Восстание в Собиборе было результатом перелома в войне, медленной победы Красной Армии, которая означала, что Германии нужна была рабочая сила. Немцы хотели сделать лагерь производственной единицей, которая могла послужить военным нуждам. Бесконтрольное убийство евреев больше не было самой выигрышной стратегией, поскольку убийство всех евреев стало проблематичным в стране, нуждавшейся в рабочей силе: ведь почти все мужчины трудоспособного возраста оказались на фронте. Однако прокормить всех трудящихся тоже не представляло возможности. Дилемма была острой и в начале войны. Американский историк Тимоти Снайдер пишет: «Одним из надёжных вычислений стала еврейская производительность в сравнении с еврейским потреблением калорий. В те моменты, когда пища была важнее, евреев убивали; в те моменты, когда труд казался более важным, их миловали. На столь чёрном рынке евреи были лишь экономической единицей, с тенденцией к полному уничтожению»[42]. Аргументы Снайдера в первую очередь касаются того, что пища для немцев была нужнее, но к 1943 г. труд стал более важен. В обоих случая мы видим, что политика немцев в отношении евреев никогда не была детерминирована только одним уже принятым решением, а вырабатывалась в результате размышлений, включающих различные политические и экономические факторы. Снова и снова возникали новые условия, и с продвижением Красной Армии решения всё чаще и чаще принимались исходя из ситуации. Немцы хотели построить в лагере новую зону, чтобы хранить и перерабатывать русское оружие, для чего им требовались сильные мужчины. Потому в июле 1943 г. Гиммлер принял решение о превращении Собибора в концентрационный и трудовой лагерь, который бы поддержал немецкую промышленность и усилия в войне.

Через призму рассказчика…

Далее мы уделим основное внимание тому лагерному миру, в котором оказался А.А. Печерский, а также вопросу, как он начал организовывать восстание. Важно помнить, что лагерь состоял из множества миров. Никто из заключённых не видел полную картину происходящего, даже многие немцы не знали. Люди понимали, что их могли убить и сжечь, но многие не знали, что там были и газовые камеры, а если бы и знали, не смогли бы себе представить такой ужас. Сразу же после восстания Собибор был стёрт с лица земли, так что у нас нет иного выбора, кроме как писать его историю по свидетельствам тех, кто пережил мятеж, и надзирателей, которым пришлось оправдываться в суде.

========================================

* _Задание 1_: Извлеките дословно фрагмент текста о восстании в Собиборе, начиная со слов «Через призму рассказчика…» и заканчивая словами «оправдываться в суде.».
Текст и записи между собой никак не связаны.

* _Исходные данные_:
========================================

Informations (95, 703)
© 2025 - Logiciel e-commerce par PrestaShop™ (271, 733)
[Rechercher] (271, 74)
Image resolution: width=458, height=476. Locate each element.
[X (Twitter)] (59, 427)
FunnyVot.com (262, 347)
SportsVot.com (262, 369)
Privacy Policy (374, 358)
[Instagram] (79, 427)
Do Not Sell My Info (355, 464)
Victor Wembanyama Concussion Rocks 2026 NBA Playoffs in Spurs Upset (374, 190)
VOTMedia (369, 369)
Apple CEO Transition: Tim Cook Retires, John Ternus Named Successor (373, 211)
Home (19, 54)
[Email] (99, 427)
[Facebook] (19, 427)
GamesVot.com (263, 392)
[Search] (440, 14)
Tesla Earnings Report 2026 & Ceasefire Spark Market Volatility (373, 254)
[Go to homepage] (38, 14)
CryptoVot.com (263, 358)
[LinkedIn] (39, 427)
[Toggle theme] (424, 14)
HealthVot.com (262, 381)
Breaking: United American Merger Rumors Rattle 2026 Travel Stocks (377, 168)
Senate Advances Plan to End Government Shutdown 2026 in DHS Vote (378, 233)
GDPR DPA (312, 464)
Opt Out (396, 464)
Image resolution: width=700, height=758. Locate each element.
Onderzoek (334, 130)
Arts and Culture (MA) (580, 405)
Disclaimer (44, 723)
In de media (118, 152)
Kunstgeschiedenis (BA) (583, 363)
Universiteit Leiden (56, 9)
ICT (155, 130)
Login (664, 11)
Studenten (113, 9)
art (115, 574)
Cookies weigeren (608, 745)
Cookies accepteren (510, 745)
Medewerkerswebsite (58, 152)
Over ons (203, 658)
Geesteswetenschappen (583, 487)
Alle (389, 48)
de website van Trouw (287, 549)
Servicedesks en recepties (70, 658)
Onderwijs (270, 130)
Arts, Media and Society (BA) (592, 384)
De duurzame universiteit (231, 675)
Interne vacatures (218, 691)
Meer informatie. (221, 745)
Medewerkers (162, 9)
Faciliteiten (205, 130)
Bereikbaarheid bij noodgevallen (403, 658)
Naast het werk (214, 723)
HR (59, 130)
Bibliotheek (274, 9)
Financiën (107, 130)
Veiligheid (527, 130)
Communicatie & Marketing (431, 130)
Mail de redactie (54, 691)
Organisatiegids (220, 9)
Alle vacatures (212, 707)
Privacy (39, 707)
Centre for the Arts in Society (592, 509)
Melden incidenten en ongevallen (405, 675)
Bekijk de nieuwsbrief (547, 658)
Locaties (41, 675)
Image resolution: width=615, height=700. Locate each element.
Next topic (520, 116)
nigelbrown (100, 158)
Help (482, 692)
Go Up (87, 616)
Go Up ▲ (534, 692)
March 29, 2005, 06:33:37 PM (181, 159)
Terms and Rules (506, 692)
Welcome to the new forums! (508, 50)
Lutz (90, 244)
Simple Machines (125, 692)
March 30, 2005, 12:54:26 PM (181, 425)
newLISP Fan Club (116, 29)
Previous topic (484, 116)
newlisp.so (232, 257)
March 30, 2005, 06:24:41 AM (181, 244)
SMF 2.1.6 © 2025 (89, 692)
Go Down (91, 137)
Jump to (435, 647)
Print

========================================

* _Задание 2_: Пожалуйста, оформите в виде таблицы Markdown с колонками «№» и «Строка» строки записей, начиная со строки, содержащей «Image resolution: width=615, height=700.», и заканчивая последней строкой записей включительно. Пустые строки пропустите.

* _Ожидаемый ответ 1_:
Через призму рассказчика…

Далее мы уделим основное внимание тому лагерному миру, в котором оказался А.А. Печерский, а также вопросу, как он начал организовывать восстание. Важно помнить, что лагерь состоял из множества миров. Никто из заключённых не видел полную картину происходящего, даже многие немцы не знали. Люди понимали, что их могли убить и сжечь, но многие не знали, что там были и газовые камеры, а если бы и знали, не смогли бы себе представить такой ужас. Сразу же после восстания Собибор был стёрт с лица земли, так что у нас нет иного выбора, кроме как писать его историю по свидетельствам тех, кто пережил мятеж, и надзирателей, которым пришлось оправдываться в суде.

* _Ожидаемый ответ 2_:
| № | Строка |
|---|---|
| 1 | Image resolution: width=615, height=700. Locate each element. |
| 2 | Next topic (520, 116) |
| 3 | nigelbrown (100, 158) |
| 4 | Help (482, 692) |
| 5 | Go Up (87, 616) |
| 6 | Go Up ▲ (534, 692) |
| 7 | March 29, 2005, 06:33:37 PM (181, 159) |
| 8 | Terms and Rules (506, 692) |
| 9 | Welcome to the new forums! (508, 50) |
| 10 | Lutz (90, 244) |
| 11 | Simple Machines (125, 692) |
| 12 | March 30, 2005, 12:54:26 PM (181, 425) |
| 13 | newLISP Fan Club (116, 29) |
| 14 | Previous topic (484, 116) |
| 15 | newlisp.so (232, 257) |
| 16 | March 30, 2005, 06:24:41 AM (181, 244) |
| 17 | SMF 2.1.6 © 2025 (89, 692) |
| 18 | Go Down (91, 137) |
| 19 | Jump to (435, 647) |
| 20 | Print |